GIVEN RECORDS.
____________

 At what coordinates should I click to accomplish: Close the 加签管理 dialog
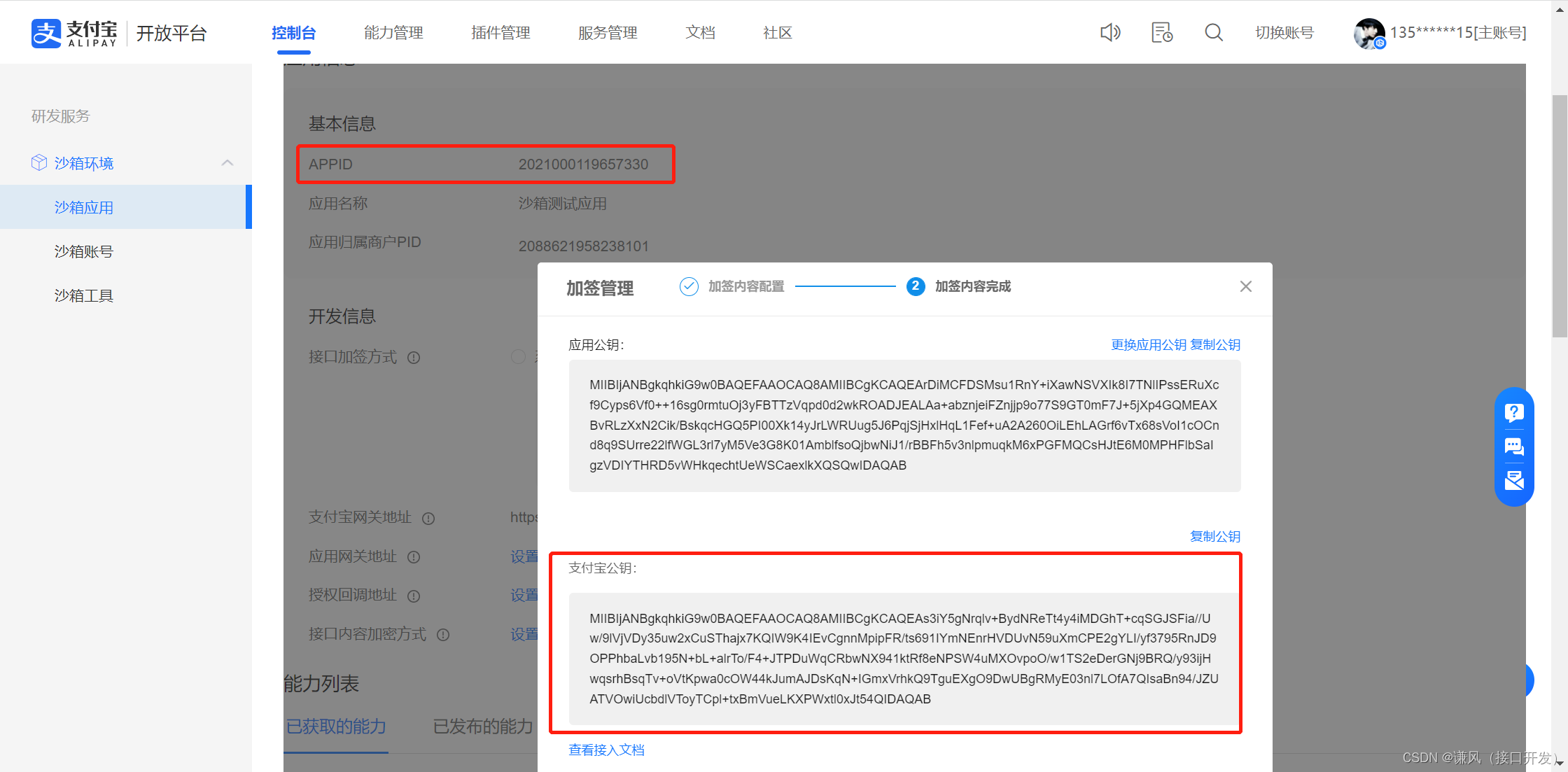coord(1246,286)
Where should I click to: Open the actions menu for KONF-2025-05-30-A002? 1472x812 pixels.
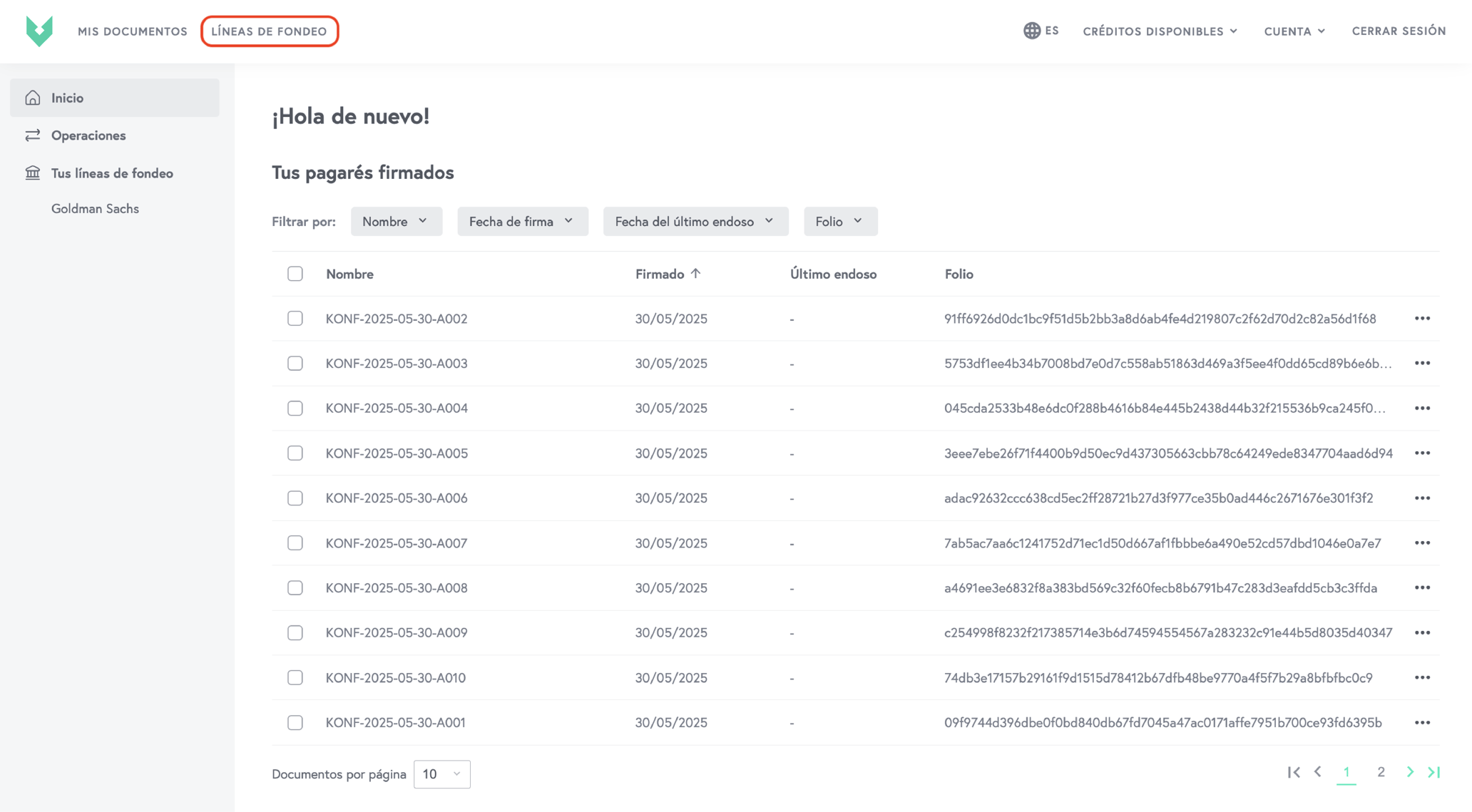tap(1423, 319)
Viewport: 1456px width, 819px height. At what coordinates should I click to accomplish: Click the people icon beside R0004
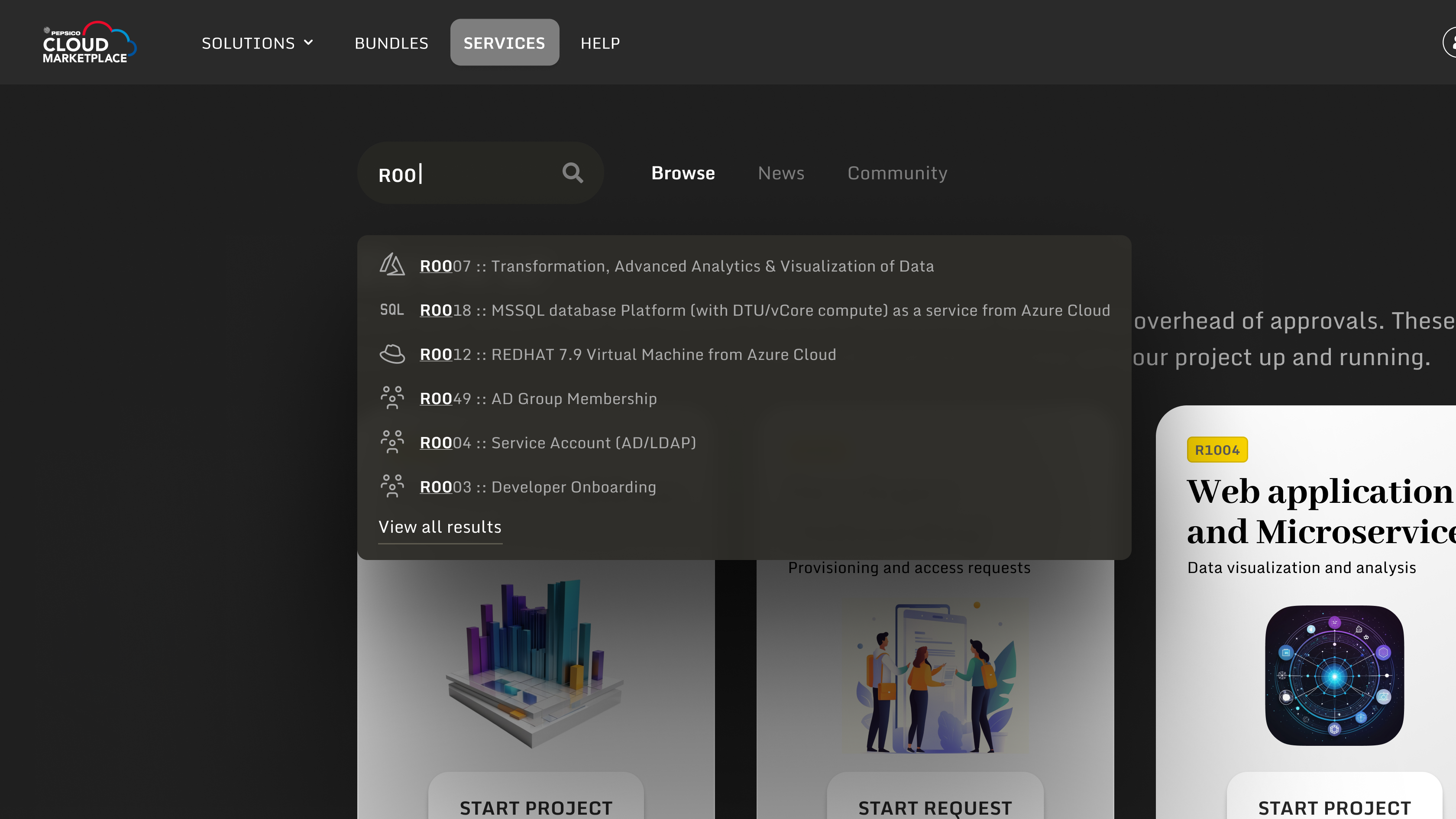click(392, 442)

____________

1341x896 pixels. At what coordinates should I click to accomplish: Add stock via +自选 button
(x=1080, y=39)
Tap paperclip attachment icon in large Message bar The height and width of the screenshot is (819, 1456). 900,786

____________

In the entries above, find the line with "1341x896 pixels. At" and the line with "Tap paperclip attachment", then set down exactly those two and every line between them, nothing else.

OUTPUT FOR THIS EXERCISE.
1341x896 pixels. At what coordinates should I click to accomplish: Add stock via +自选 button
(x=1080, y=39)
Tap paperclip attachment icon in large Message bar The height and width of the screenshot is (819, 1456). 900,786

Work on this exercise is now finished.